A week later – today – Thomas was present. For him this was anything but a ‘low’ Sunday. This was a Sunday of personal revelation in the midst of the beloved community, a Sunday of seeing, clearly, what (who) was there already: the Christ, alive and life-giving. Just as importantly, Thomas was able to see what was not there. Where the hands and feet of Jesus had been whole, there now were holes. Where his side had been intact, there was the track of the spear that had entered there. Even risen from the dead, even transformed into the new and lasting life that we cannot begin to comprehend, Jesus’ wounds remained, and remain to this moment. So Thomas saw emptiness and scars where there had been fullness and wholeness. This recognition of what was not there, what was gone, was as important in bringing him to know in whose presence he stood as anything he saw present and recognized again.

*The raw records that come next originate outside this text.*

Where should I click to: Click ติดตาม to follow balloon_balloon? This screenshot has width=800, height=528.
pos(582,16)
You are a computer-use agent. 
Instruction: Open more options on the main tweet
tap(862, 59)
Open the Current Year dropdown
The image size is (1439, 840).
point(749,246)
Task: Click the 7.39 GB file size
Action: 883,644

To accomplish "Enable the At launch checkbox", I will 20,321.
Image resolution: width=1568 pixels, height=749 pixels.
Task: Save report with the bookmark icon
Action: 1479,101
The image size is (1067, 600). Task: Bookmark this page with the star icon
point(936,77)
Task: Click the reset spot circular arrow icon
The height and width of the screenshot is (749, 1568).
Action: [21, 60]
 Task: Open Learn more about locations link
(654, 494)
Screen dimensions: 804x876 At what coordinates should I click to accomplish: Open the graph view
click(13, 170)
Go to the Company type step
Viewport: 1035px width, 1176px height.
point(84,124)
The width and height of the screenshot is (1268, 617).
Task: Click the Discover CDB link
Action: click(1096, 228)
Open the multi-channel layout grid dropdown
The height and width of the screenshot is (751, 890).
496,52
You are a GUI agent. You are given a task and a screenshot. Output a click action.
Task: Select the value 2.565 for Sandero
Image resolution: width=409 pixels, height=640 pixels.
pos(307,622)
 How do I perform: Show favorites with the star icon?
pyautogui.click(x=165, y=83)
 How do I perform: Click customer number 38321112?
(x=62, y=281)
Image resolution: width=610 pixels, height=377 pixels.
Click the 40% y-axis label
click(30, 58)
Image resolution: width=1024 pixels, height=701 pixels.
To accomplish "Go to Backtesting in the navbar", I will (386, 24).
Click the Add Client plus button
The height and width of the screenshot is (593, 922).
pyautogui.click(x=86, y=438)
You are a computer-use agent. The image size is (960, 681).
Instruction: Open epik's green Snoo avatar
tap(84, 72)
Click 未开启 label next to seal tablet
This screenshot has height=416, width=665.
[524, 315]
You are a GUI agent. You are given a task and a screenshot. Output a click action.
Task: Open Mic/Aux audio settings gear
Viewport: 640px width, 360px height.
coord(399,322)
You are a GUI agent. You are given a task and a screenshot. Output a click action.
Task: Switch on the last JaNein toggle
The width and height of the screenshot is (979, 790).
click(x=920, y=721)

That moment moved Thomas into that sub-group of humanity who are able to say together into the world the first words of the first letter of John as a statement not of faith, but of lived experience: “We declare to you what was from the beginning, what we have heard, what we have seen with our eyes, what we have looked at and touched with our hands, concerning the word of life – this life was revealed, and we have seen it and testify to it . . . .”
And we, Thomas’ twins, we can have that same experience in faith, in our own lifetimes. We can begin to see in a new way, to recognize both what is really here, and what really is not – and the importance of each. We can begin, in this season of life and light, to begin to see anew in our lives what my grandmother called ‘whatnot’ as she served a little snack to her guests each week. Whatnot could be an extra meat, something sweet, something unexpected, an old favorite, or something never tasted before. But whatnot, seemingly incidental, could become the most important part of the afternoon together. The day Lillian died at that dining room table, everything changed. Yes, someone could play the hand she left behind, but beyond that was her absence, a new configuration of that group of friends, and the looming reality that they eventually would gather no more. My grandmother and her friends were forcibly invited that summer afternoon to appreciate what and who they saw around them, and who they no longer saw. They were invited to see in new fashion their own need and desire and dream for resurrection life. They were invited as Thomas was on this Sunday, and as we are today, to see Jesus still present and living among us, and empowering us to become a new humanity, belonging to one another, caring for one another, really seeing one another and the wounds we all carry.